• _Required actions_
A - From the article on AI in auditing, list the seven criteria of the trustworthy AI Framework that Deloitte developed.
B - Continue the article on AI in auditing, starting after its last sentence.

• _Given passage_
Artificial intelligence (AI) opens a new era for the auditing profession - Photo 2.

Representatives of enterprises and experts exchanged at the International Workshop "Auditing in the new era - Improving auditing capacity with AI" - Photo: VGP/HT

Mr. Phan Ngoc Anh - Deputy General Director of Deloitte Vietnam Audit Services shared: Applying AI in the entire audit process: from planning, risk assessment to drawing audit conclusions.

Deloitte leaders said that AI tools help analyze financial and non-financial data, detect unusual fluctuations in revenue, expenses or interest rates between bank branches over many years. Software such as Documentation AI can automatically record, convert speech into text, and build flowcharts to help auditors save time and avoid errors.

The Research Assistant tool also helps suggest audit procedures appropriate to each specific risk, instead of relying on subjective judgment. As a result, AI helps standardize the process of collecting audit evidence.

Along with the benefits, Mr. Ngoc Anh warned of challenges in data security and algorithmic bias. Deloitte has developed a trustworthy AI Framework with seven criteria: safety, transparency, fairness, accountability, efficiency, reliability, and security.

"AI is just a support tool, the person signing the report still has to take final responsibility," said Mr. Phan Ngoc Anh.

Representing the banking sector, Ms. Nguyen Ngoc Lan Anh - Director of Technology and Banking Operations, Standard Chartered Bank Vietnam shared her experience in implementing AI in risk management, finance, operations and cybersecurity.

• _Data provided_
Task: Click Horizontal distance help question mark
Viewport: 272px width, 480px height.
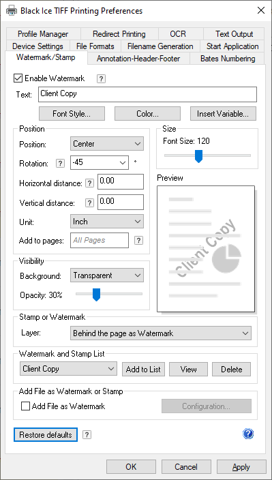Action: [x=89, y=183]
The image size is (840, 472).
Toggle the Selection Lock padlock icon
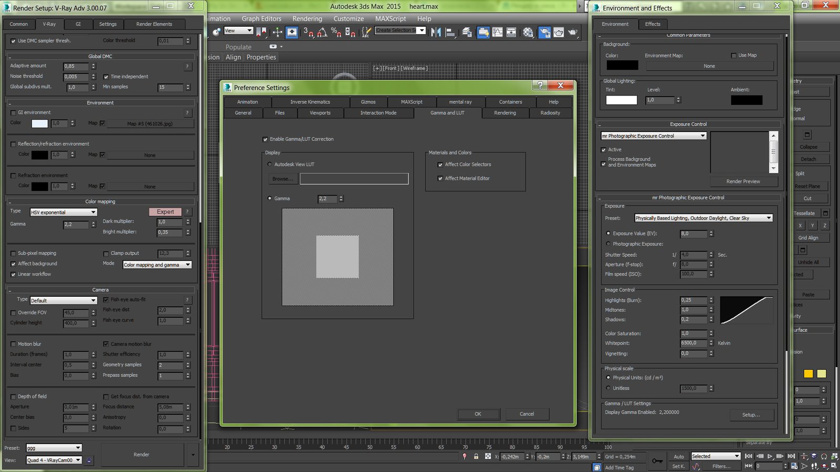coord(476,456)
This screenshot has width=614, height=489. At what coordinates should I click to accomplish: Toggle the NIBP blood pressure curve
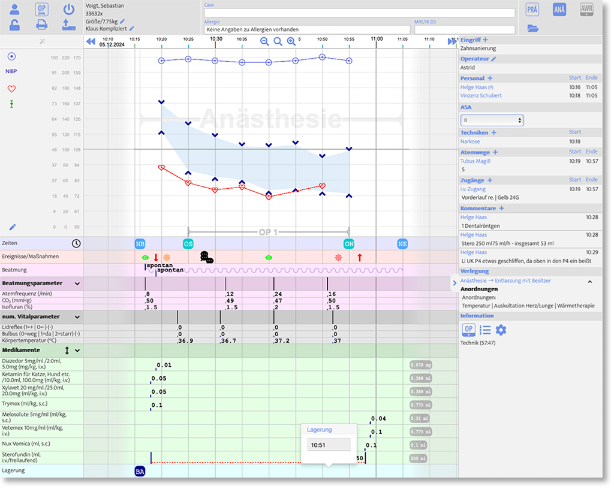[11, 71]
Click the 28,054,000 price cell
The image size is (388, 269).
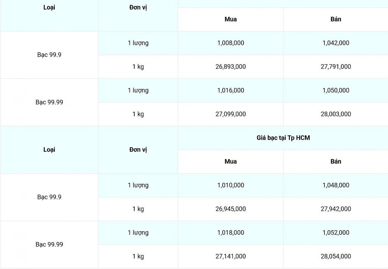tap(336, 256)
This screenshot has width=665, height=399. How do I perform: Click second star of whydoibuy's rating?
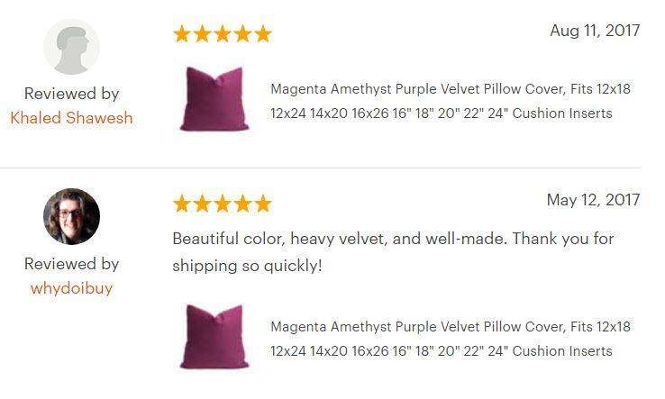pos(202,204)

• _Answers to the exercise_
A - safety, transparency, fairness, accountability, efficiency, reliability, security

B -
Ms. Nguyen Ngoc Lan Anh said that the bank has cooperated with Fintech in Singapore to forecast exchange rates and detect fraud when customers open credit cards or loans. Globally, Standard Chartered has developed SCGPT, a generative AI model serving more than 70,000 employees in 41 markets, helping to record meeting minutes, draft customer letters, reduce operating costs by 68% and speed up data processing from 380 seconds to 8 seconds.

“AI is not the solution to every problem. The most important thing is to put risk control in from the beginning – like equipping safety brakes on a high-speed car,” said a representative of Standard Chartered Vietnam.

Mr. Pham Huy Thong - Deputy Director of the Department of Information Technology, State Audit Office, pointed out three major challenges when deploying AI in public audit: infrastructure, data security and human resources.

Firstly, the lack of synchronous technology infrastructure limits comprehensive implementation. KTNN has submitted a project to apply artificial intelligence and big data until 2026, which has been approved by the Ministry of Finance for funding and is expected to start early next year.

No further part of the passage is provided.